---------- Seçilen bölüm

[16 Aralık 2013]
İnsan temelde diğer maymunlar yani primatlar gibi otobur bir hayvan. Tarihin bir yerinde hem ağaçtan indi/düştü, hem dişi eti tattı. Hepçil oldu. Tek eksiği belki de leşçil olmak. Her türlü hayvan kategorisi ve sınıfıyla rekabet ediyor.
Homo erectus sapiens etobur hale gelmeseydi yani maymun kalsaydı beyin kapasitesi gelişemezdi. Maymunlar kadar kavgacı ve saldırgan olurdu. Zekası nedeniyle insanın saldırganlığı daha tehlikeli. Bu tehlikeden ötürü insanoğlukızı sinyal verebilmek, birbirine sağlıklı uyaran verip alabilmek için tüy döktü, çıplak maymun oldu. (Desmond Morris bunu aynı isimli kitabında enine boyuna inceliyor. Yanılmıyorsam zoologtur, hala da sağ.) Ne diyordum, insan böylece bu haberleşme kapasitesiyle evrim tarlasında hızla gelişti. İnsan saldırganlığı -ileride uygarlaşmada en özel haline şiddet denilecek- kendine dahil aşırı tehlikeli olduğundan uygarlaşmaya yol açtı. Uyaran vermek, geri bildirim almak zorundayız. Demek, uygarlığımız, insan kültürü başlangıçta aslanlaşıp (veya kedileşip) etoburlaşarak ağaçlardan inişimizle viraj aldı. Midemiz hala etlerin sindiriminde zorlanıyor. Mide-barsak özgün olarak et için tasarlanmamış.

--------------------

● Yapılacak görev
İnsanın hepçil oluşunu anlatan yukarıdaki metni hiçbir değişiklik yapmadan baştan sona yazdırın.

---------- Sağlanan veriler

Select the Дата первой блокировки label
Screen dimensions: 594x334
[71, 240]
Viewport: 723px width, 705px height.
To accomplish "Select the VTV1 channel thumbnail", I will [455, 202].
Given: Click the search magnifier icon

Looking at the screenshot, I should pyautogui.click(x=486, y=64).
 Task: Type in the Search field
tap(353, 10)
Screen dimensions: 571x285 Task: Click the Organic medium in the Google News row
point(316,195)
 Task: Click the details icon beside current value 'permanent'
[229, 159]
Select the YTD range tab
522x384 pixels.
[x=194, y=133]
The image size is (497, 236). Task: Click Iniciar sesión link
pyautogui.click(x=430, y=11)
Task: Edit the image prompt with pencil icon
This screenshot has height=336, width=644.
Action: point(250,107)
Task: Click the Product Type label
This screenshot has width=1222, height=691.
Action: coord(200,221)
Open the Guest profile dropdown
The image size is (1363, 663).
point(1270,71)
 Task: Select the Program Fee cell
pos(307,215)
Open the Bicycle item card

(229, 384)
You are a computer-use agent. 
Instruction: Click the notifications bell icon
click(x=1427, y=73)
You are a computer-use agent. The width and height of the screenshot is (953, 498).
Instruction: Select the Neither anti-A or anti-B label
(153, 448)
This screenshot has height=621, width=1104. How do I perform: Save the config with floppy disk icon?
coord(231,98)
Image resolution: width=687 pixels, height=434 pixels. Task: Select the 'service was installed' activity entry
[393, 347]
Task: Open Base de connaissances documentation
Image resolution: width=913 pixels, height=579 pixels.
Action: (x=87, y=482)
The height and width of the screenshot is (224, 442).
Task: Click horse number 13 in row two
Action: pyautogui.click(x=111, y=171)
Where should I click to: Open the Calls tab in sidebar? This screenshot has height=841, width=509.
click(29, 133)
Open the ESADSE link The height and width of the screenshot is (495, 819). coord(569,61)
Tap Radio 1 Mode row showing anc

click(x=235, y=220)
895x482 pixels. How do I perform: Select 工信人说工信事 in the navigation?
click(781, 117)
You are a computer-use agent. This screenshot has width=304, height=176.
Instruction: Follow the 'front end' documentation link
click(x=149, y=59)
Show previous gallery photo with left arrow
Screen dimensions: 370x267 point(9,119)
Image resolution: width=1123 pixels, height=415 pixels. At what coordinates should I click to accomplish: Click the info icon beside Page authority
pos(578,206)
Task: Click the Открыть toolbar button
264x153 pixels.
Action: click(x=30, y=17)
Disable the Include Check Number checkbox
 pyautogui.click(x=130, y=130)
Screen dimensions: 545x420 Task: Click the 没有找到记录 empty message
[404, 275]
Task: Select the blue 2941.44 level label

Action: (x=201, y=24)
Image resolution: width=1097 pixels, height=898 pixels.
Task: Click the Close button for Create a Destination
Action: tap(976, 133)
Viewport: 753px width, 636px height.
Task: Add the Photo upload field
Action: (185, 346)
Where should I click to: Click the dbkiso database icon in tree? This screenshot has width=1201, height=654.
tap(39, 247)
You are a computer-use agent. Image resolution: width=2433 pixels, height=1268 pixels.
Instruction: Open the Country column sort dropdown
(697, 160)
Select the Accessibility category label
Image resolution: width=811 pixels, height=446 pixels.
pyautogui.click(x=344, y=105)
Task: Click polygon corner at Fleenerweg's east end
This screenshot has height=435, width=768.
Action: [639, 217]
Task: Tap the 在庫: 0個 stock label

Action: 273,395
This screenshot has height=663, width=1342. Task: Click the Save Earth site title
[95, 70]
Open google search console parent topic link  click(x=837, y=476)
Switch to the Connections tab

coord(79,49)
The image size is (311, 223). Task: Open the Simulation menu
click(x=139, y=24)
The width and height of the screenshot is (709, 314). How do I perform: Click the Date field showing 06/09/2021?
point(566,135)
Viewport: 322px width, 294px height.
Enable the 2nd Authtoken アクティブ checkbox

--------------------

● Görevin yanıtı
[16 Aralık 2013]
İnsan temelde diğer maymunlar yani primatlar gibi otobur bir hayvan. Tarihin bir yerinde hem ağaçtan indi/düştü, hem dişi eti tattı. Hepçil oldu. Tek eksiği belki de leşçil olmak. Her türlü hayvan kategorisi ve sınıfıyla rekabet ediyor.
Homo erectus sapiens etobur hale gelmeseydi yani maymun kalsaydı beyin kapasitesi gelişemezdi. Maymunlar kadar kavgacı ve saldırgan olurdu. Zekası nedeniyle insanın saldırganlığı daha tehlikeli. Bu tehlikeden ötürü insanoğlukızı sinyal verebilmek, birbirine sağlıklı uyaran verip alabilmek için tüy döktü, çıplak maymun oldu. (Desmond Morris bunu aynı isimli kitabında enine boyuna inceliyor. Yanılmıyorsam zoologtur, hala da sağ.) Ne diyordum, insan böylece bu haberleşme kapasitesiyle evrim tarlasında hızla gelişti. İnsan saldırganlığı -ileride uygarlaşmada en özel haline şiddet denilecek- kendine dahil aşırı tehlikeli olduğundan uygarlaşmaya yol açtı. Uyaran vermek, geri bildirim almak zorundayız. Demek, uygarlığımız, insan kültürü başlangıçta aslanlaşıp (veya kedileşip) etoburlaşarak ağaçlardan inişimizle viraj aldı. Midemiz hala etlerin sindiriminde zorlanıyor. Mide-barsak özgün olarak et için tasarlanmamış.